**Travail demandé:**
Extrayez telles quelles les lignes du matériel, de celle qui contient "The image size is (1456, 819)." jusqu'à celle qui contient "click(x=699, y=716)", celle-ci comprise. Ne reprenez pas les images dans la réponse.

**Données enregistrées:**
------------------------------------------------------------------------

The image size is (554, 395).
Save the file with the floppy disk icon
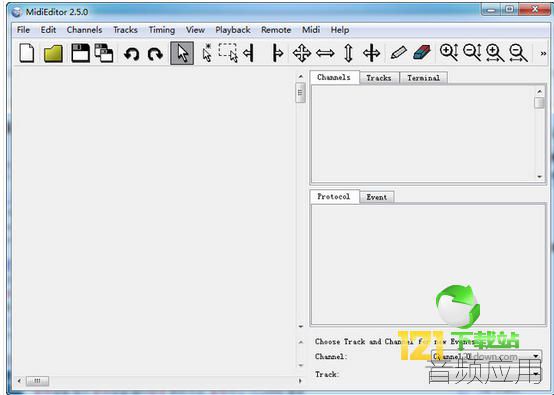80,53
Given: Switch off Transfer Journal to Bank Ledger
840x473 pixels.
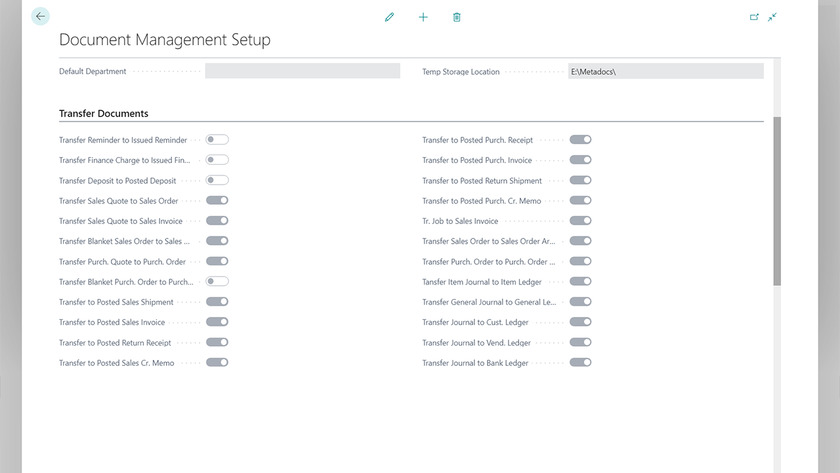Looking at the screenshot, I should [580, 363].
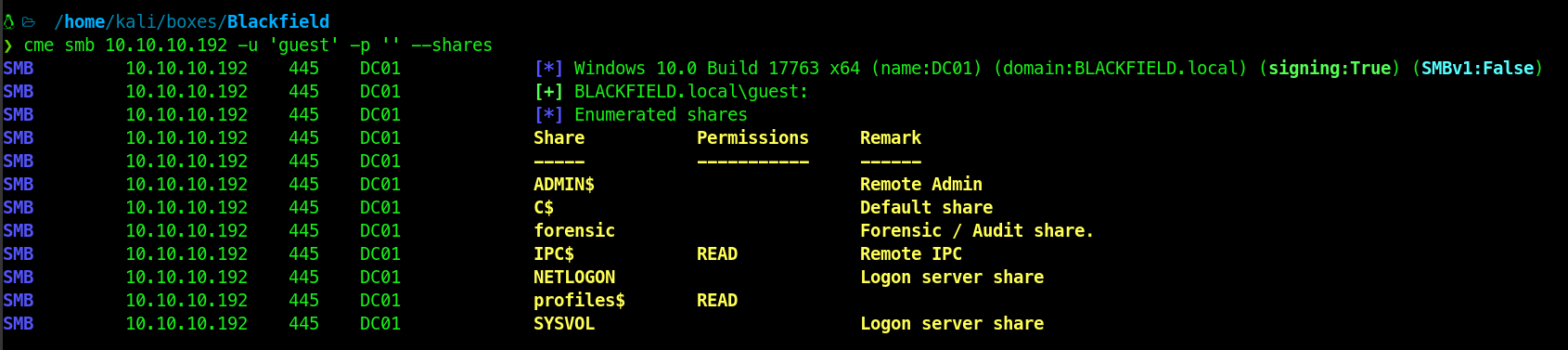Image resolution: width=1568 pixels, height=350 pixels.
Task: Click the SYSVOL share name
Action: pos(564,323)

------------------------------------------------------------------------

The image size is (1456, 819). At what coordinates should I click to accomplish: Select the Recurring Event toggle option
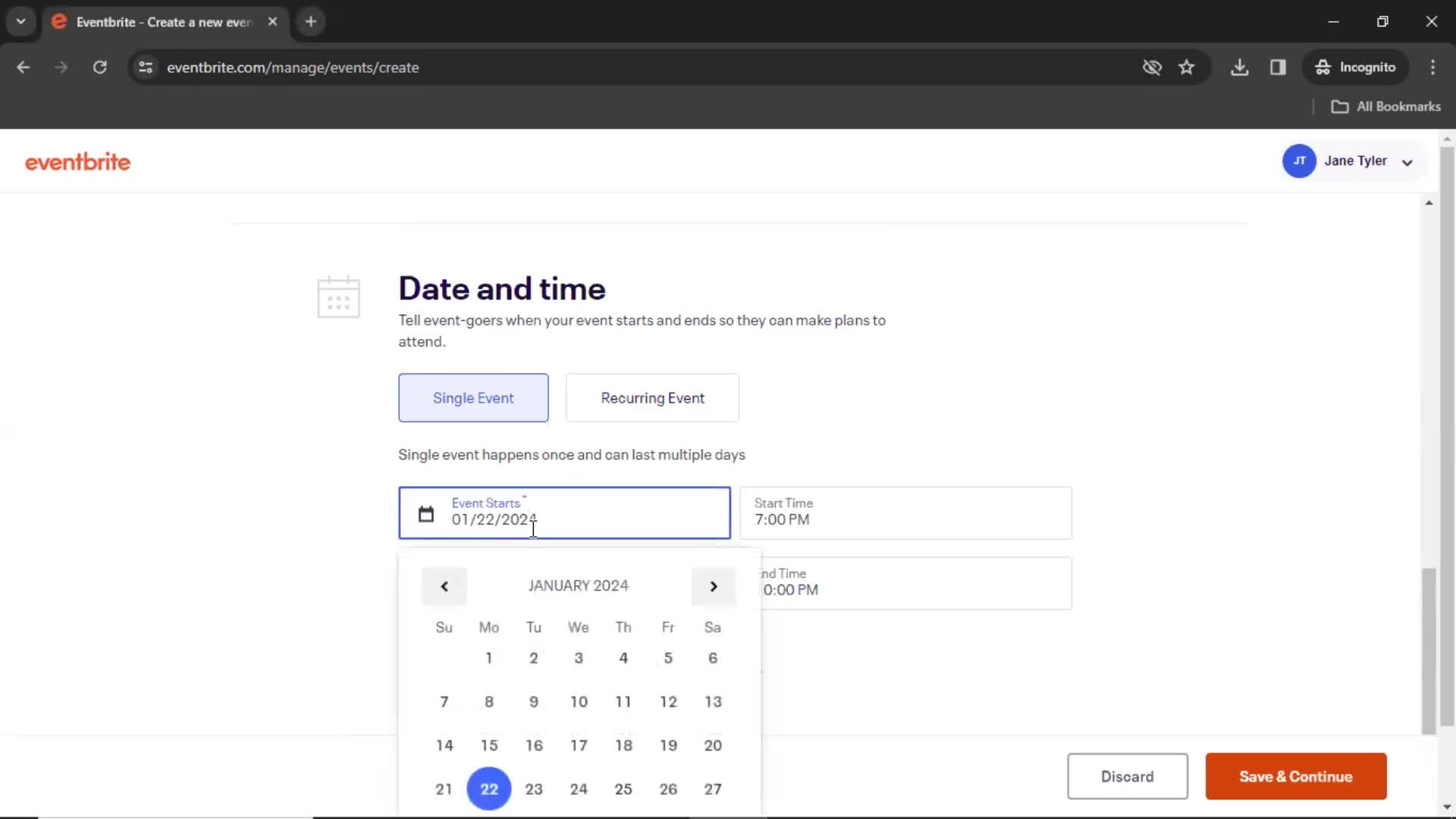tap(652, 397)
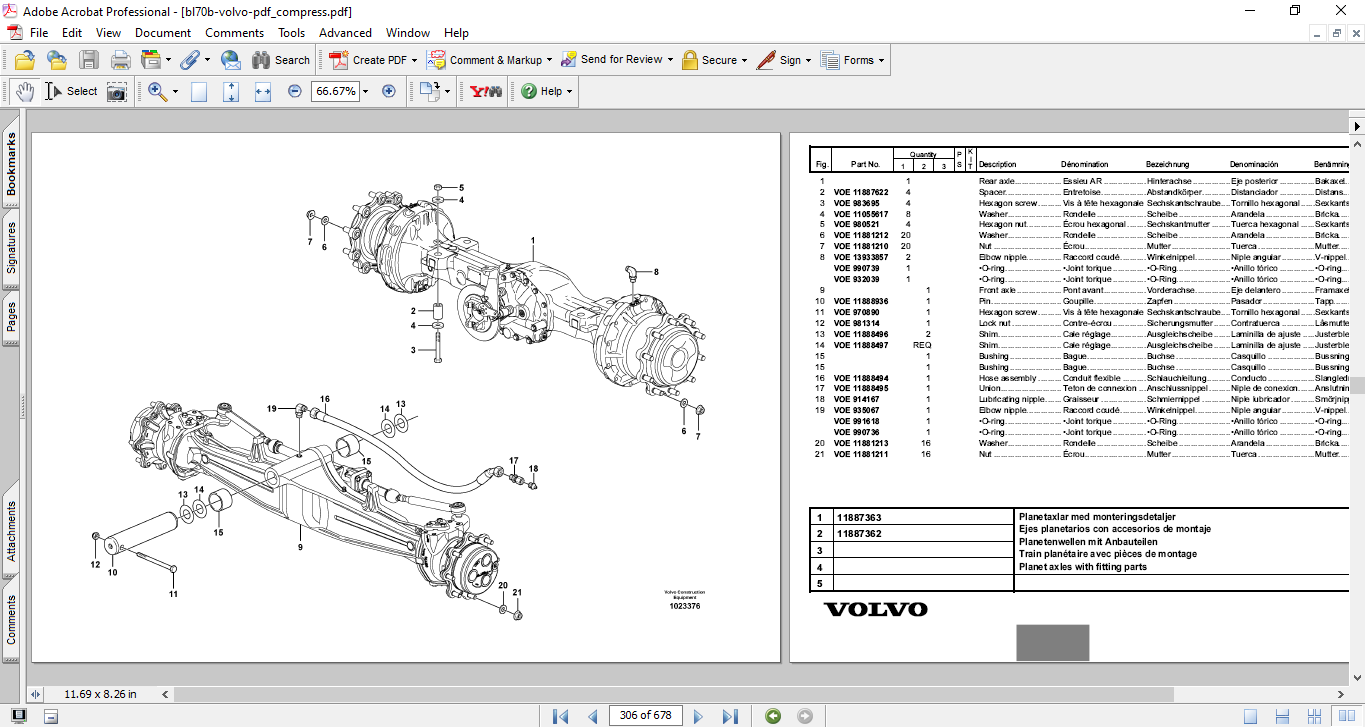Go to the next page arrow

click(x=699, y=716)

------------------------------------------------------------------------

**Réponse à l'exercice:**
The image size is (1456, 819). At what coordinates should I click to accomplish: Select the Recurring Event toggle option
tap(652, 397)
Go to the next page arrow

click(x=699, y=716)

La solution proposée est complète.